The whole point of the Boethian solution was that God’s timeless knowledge is partially comprised of what happens within time, what is temporal in part constitutes what is timeless. Since we can plainly see from the above counter-example that current action can make something timelessly true, I would counter we have no reason to think that God couldn’t base His timeless knowledge on what occurs within time. This is not our reaching into a timeless realm to affect God, but rather He reaching into His creation with and for His understanding.
“…for the Lord searches all hearts and understands every plan and thought.” (1 Chronicles 28:9b)
A Fundamentally Backwards View of Reflections
TNP rests upon a flawed assumption, much like other bad philosophical pretensions throughout history. [See also: Zeno’s Paradox (physical motion is not a series of division operations), Truth Relativism (it’s absolutely true that nothing is absolutely true?), and the Bible date calculations of The Watchtower or Harold Camping (the numbers usually add up, but the Bible never supports the meaning they assign to the numbers)]

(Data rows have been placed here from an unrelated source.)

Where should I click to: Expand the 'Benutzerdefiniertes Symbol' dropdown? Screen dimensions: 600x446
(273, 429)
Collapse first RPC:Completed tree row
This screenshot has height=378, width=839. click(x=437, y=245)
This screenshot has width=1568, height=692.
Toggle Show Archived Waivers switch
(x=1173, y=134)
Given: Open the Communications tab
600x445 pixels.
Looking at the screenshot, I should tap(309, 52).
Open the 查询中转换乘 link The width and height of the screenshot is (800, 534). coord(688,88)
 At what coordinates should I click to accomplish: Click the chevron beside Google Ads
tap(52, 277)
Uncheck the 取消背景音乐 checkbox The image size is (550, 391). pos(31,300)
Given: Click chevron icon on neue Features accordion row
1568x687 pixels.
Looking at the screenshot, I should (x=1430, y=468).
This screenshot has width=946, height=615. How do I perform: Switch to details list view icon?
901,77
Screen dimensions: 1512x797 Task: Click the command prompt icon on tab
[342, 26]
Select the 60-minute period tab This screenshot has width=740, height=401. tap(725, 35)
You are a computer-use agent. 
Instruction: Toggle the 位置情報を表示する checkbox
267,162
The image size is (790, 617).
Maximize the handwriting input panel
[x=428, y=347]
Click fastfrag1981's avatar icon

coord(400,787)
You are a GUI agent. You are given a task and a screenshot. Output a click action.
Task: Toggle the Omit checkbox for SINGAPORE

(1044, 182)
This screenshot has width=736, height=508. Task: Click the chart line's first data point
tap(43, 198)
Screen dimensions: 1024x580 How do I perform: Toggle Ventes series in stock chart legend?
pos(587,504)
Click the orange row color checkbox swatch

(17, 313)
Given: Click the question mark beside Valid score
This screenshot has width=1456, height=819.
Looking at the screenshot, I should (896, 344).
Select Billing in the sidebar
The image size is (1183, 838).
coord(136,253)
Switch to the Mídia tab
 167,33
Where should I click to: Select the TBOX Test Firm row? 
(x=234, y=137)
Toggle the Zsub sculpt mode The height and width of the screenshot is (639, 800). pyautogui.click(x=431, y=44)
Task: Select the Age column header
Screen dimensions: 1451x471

I explained TNP to my teenage daughter. Once she grasped what was being said she perked up immediately, retorting, “That’s backwards!” She caught the perhaps more fundamental problem immediately. The major fallacy with both the “true proposition” and “God’s knowledge of our choices” versions of TNP is that infallible knowledge and true propositions (as used here) are reflections of reality, not events or necessitating forces. Arguing that true propositions or God’s knowledge somehow make a thing necessary makes about as much sense as arguing that mirrors make you do things when you stand in front of them:
<SATIRE>Stand in front of the mirror, then while looking into it, take some action. You will never do differently than the mirror shows you doing, therefore we can conclude that the mirror makes your actions necessary!</SATIRE>
This is of course, blithering nonsense. The mirror doesn’t drive you to act, it gives off a reflection of what you do -just as (per Boethius) God timelessly knowing based upon what you do, or certain propositions being true because of what you do- are also reflections. Proponents of TNP and other such philosophical voodoo greatly err in putting the metaphysical cart before the figurative horse.
The arguments for the TNP fail because they operate under the premise that timeless properties (truth, God’s knowledge) function exactly like past events. While temporal events cannot change events of the past, they can in some ways contribute to timeless properties (such as whether a proposition about an event is true). Timeless properties such as propositions and God’s knowledge of choices are reflections of reality, not drivers.
With that Gordian Gobbledygook cut through, if you’ll excuse me, I’m off to ground the other hopefully timelessly true propositions of me mending my fence and enjoying my kids playing baseball.